### [作業項目 1]
授業紹介文をもとに、次の問いに答えてください。
(a) 1月20日の授業を担当したのは、どの施設に勤務する何の職種の先生か。
(b) その授業で扱われたテーマは何か。
(c) 患者さんに使用してもらう食具として、どのような例が挙げられているか。
### [作業項目 2]
授業紹介文の最後の文に続けて、本文を書き継いでください。

### [引用本文]
-----

3年生後期の科目「言語聴覚障害学総合演習」では、長期の臨床実習に出る前の学生に必要な、知識と技術を習得するため、臨床現場で活躍するセラピストをお招きした実践的な講義を数多く行っています。
1月20日には、介護老人保健施設に勤務されている作業療法士の先生から、「摂食嚥下障害者に対しての姿勢調整」について、講義と演習を交えた授業を受けました。
食事をする際に「食べやすい姿勢」「食べにくい姿勢」の説明を受けた後、実際にさまざまな姿勢で飲食をする実習を行ったり、ベッド上で座る際の姿勢調整のポイントを学び、実践を行いました。その他、患者さんに使用してもらう食具(持ちやすいスプーン、箸など)を数多く紹介していただき、実際の使用体験をしました。
授業を受けた学生の振り返りをいくつか紹介します。

-----

(保存済みの記録)

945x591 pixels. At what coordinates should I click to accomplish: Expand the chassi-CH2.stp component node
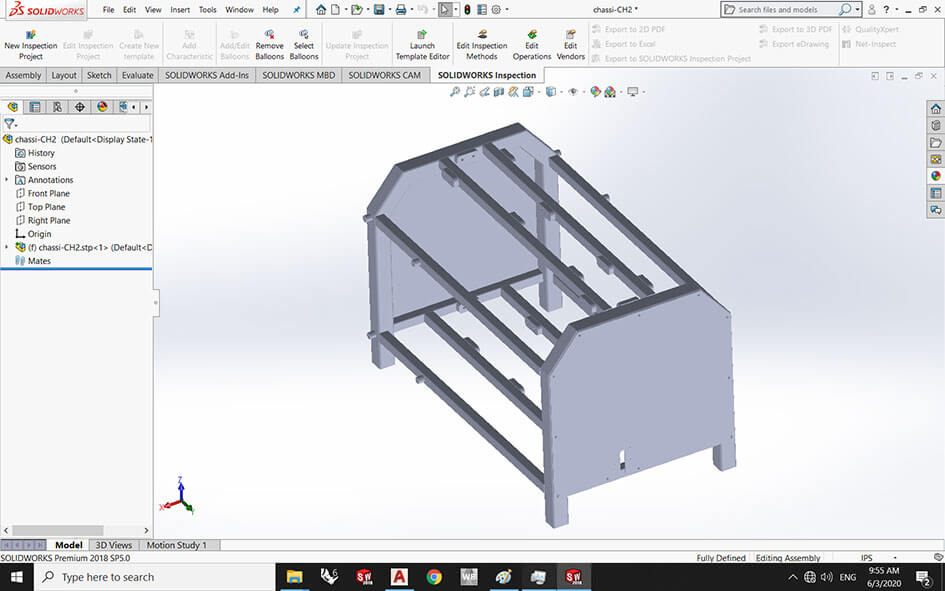click(7, 247)
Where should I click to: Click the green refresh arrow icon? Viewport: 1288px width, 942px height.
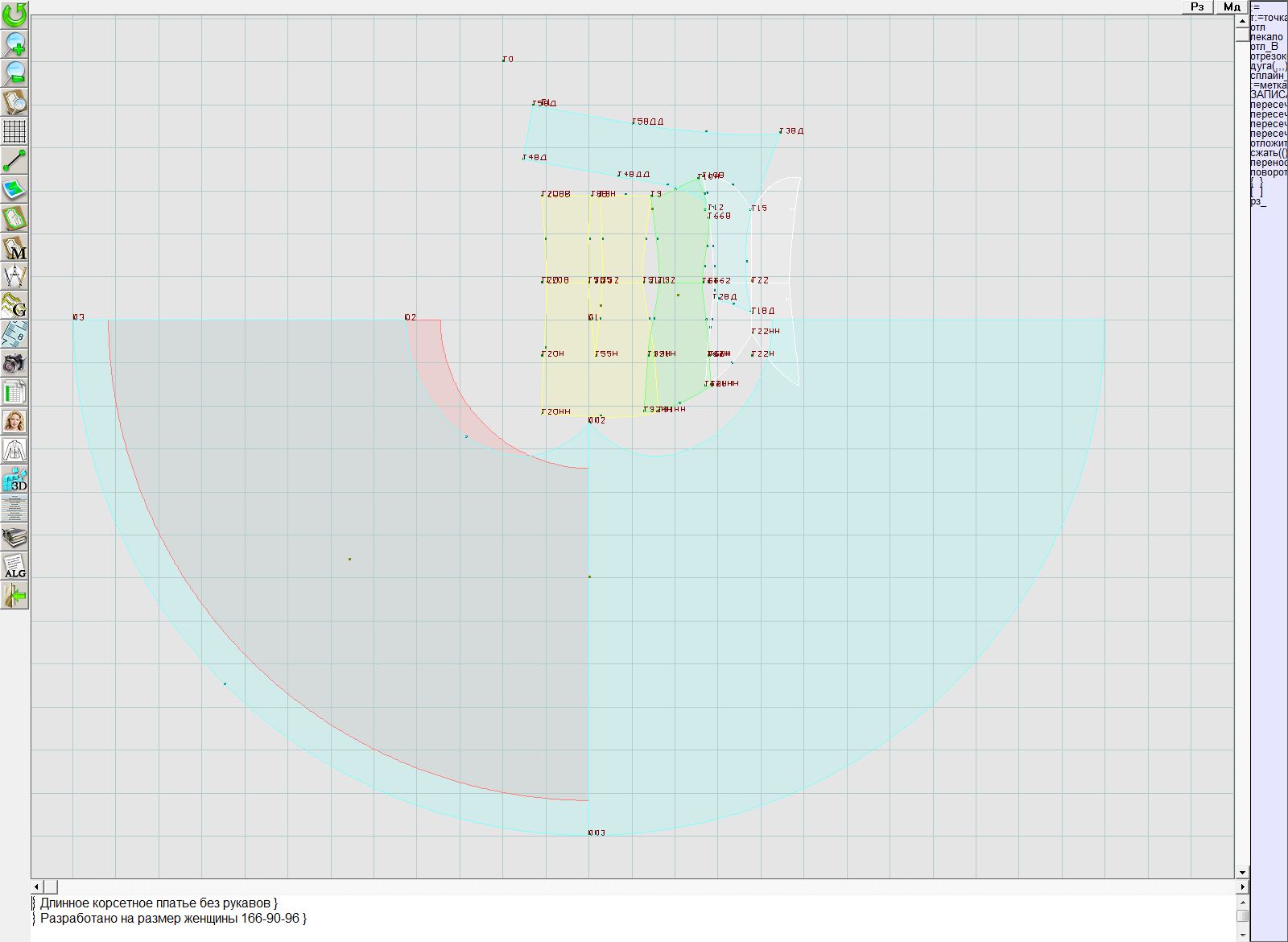[14, 14]
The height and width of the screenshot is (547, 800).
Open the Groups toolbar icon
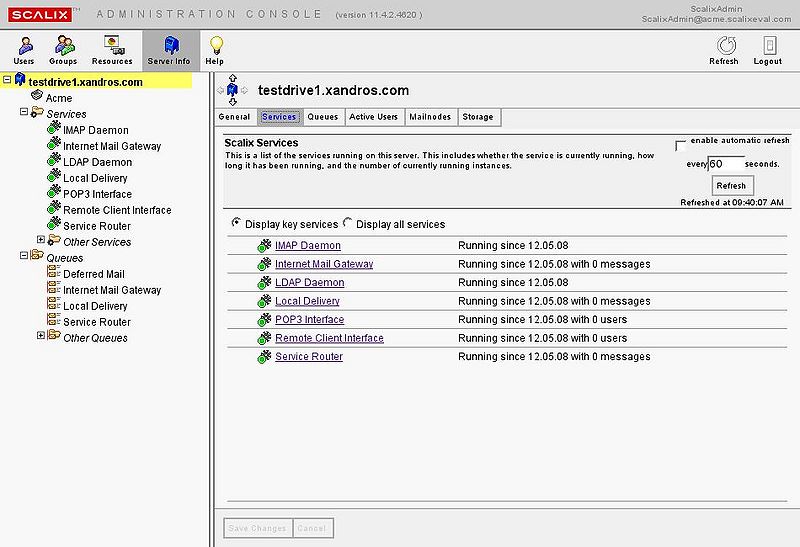coord(64,47)
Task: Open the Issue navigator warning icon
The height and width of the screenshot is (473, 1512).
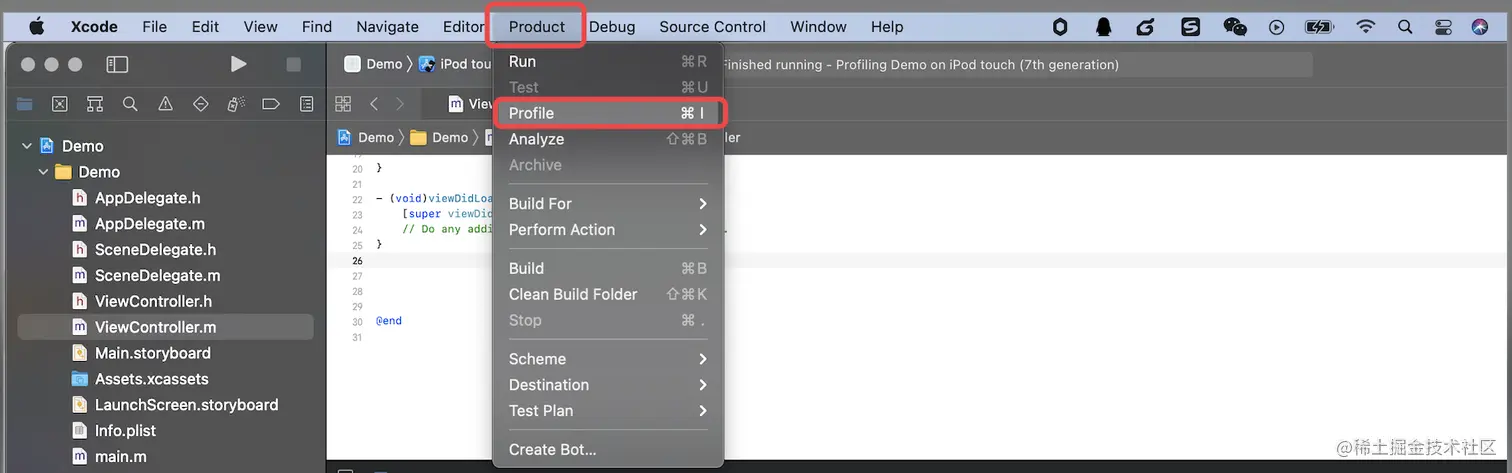Action: (x=165, y=104)
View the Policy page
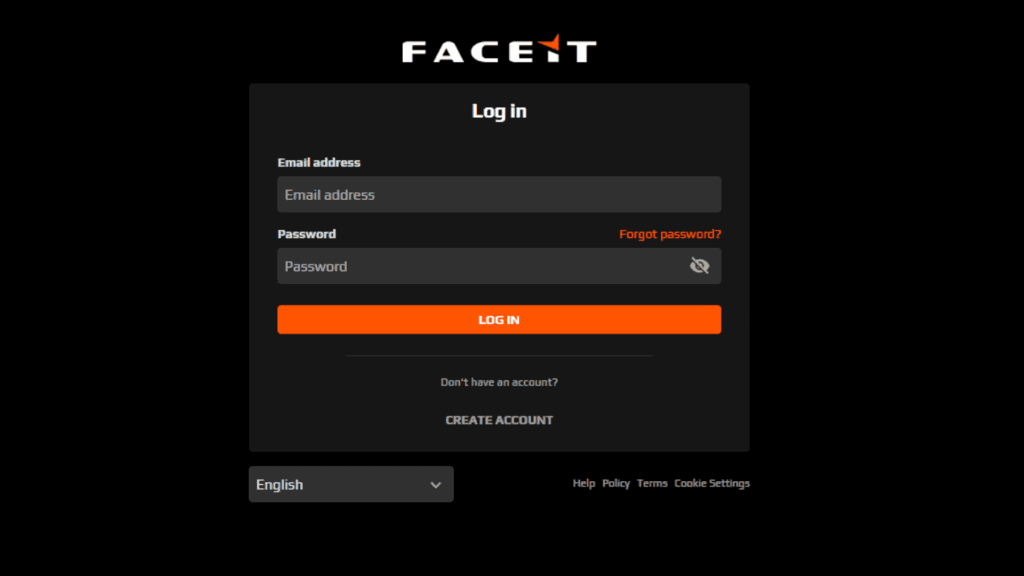Screen dimensions: 1024x576 point(616,483)
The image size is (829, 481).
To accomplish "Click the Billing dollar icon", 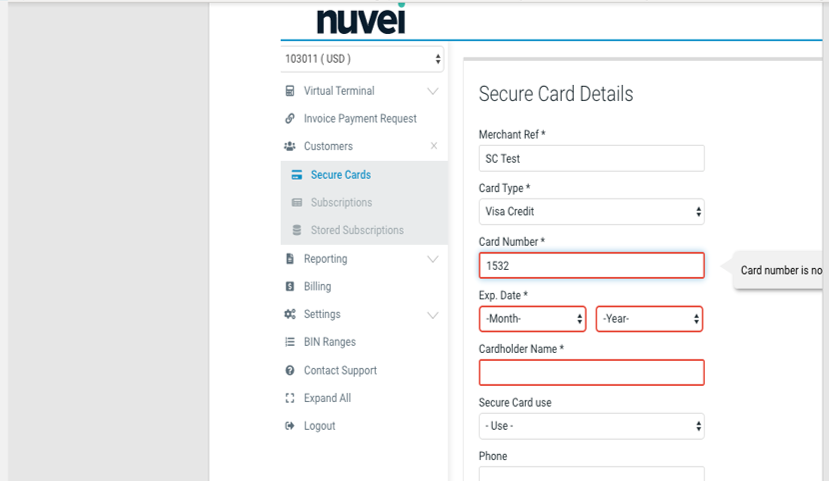I will pyautogui.click(x=290, y=286).
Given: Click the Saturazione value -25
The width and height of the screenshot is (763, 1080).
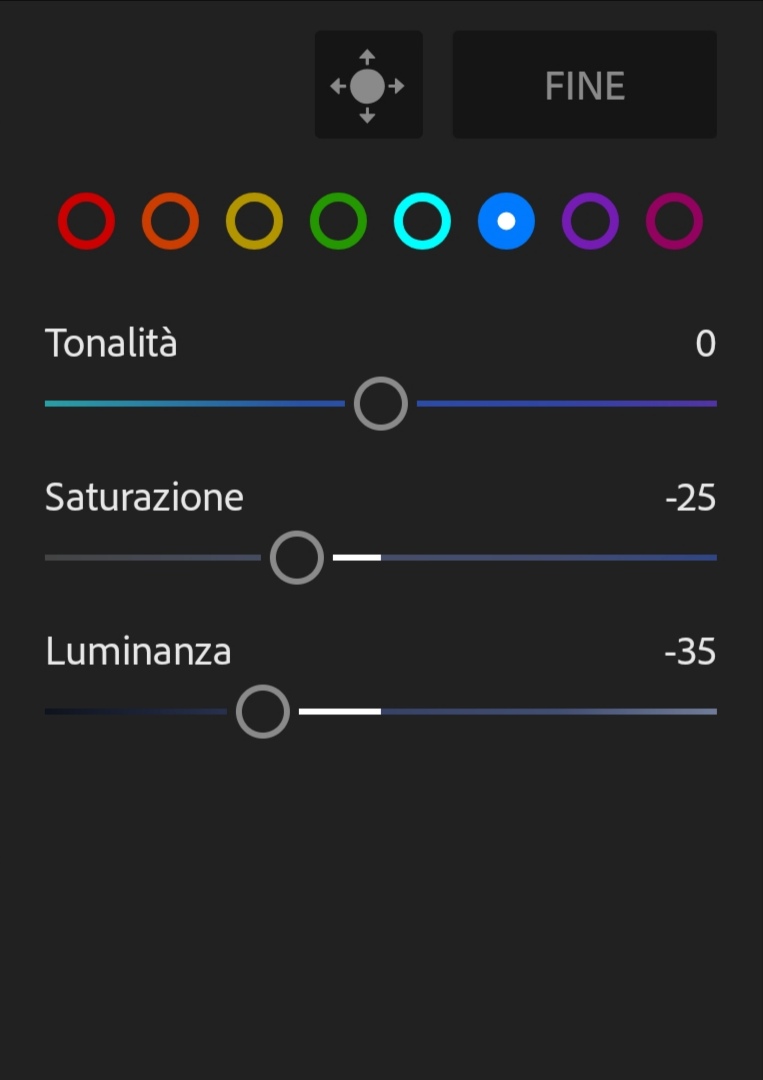Looking at the screenshot, I should pyautogui.click(x=690, y=498).
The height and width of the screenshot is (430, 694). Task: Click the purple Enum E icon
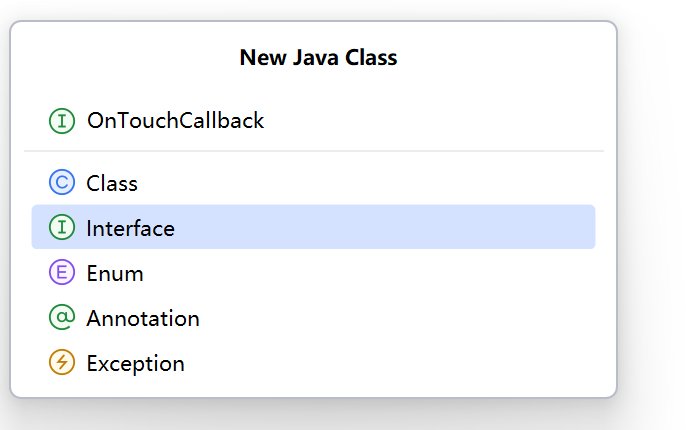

-----

### [作業結果 1]
(a) 介護老人保健施設に勤務する作業療法士の先生
(b) 「摂食嚥下障害者に対しての姿勢調整」
(c) 持ちやすいスプーン、箸など

### [作業結果 2]
・今日の授業ではたくさんの実践があり、とても楽しい2時間でした。「自助食器」は他の授業内でも言葉が何度か出てきましたが、あんなに様々な種類の食具があるのか、と思いました。おはじきを食べ物に見立てて実際に「すくう・つかむ」などの体験をしましたが、滑り止めや持ち手の形など細かいところまでたくさんの工夫がされていて、将来は患者さんだけでなく私の家族にも一人一人に合った食具を選びたいと感じました。
・様々な食具を触ってみて、麻痺などで手指を動かしづらい人たちでも工夫によって食べやすくすることが可能なのだと思いました。いろんな種類の食具を知っていると、その人に適した食具を提案することができるのでそのような知識も持っておくといいなと思いました。
・ポジショニングは、食事をする上でとても大切なことだと改めて感じました。適切なポジショニングをすることで、食欲を促し、食事の自立に繋がることが分かりました。また、姿勢の崩れにより飲み込みが悪くなり、食事の中断や食事時間の延長となり、それは介護負担にも繋がっていくことが分かりました。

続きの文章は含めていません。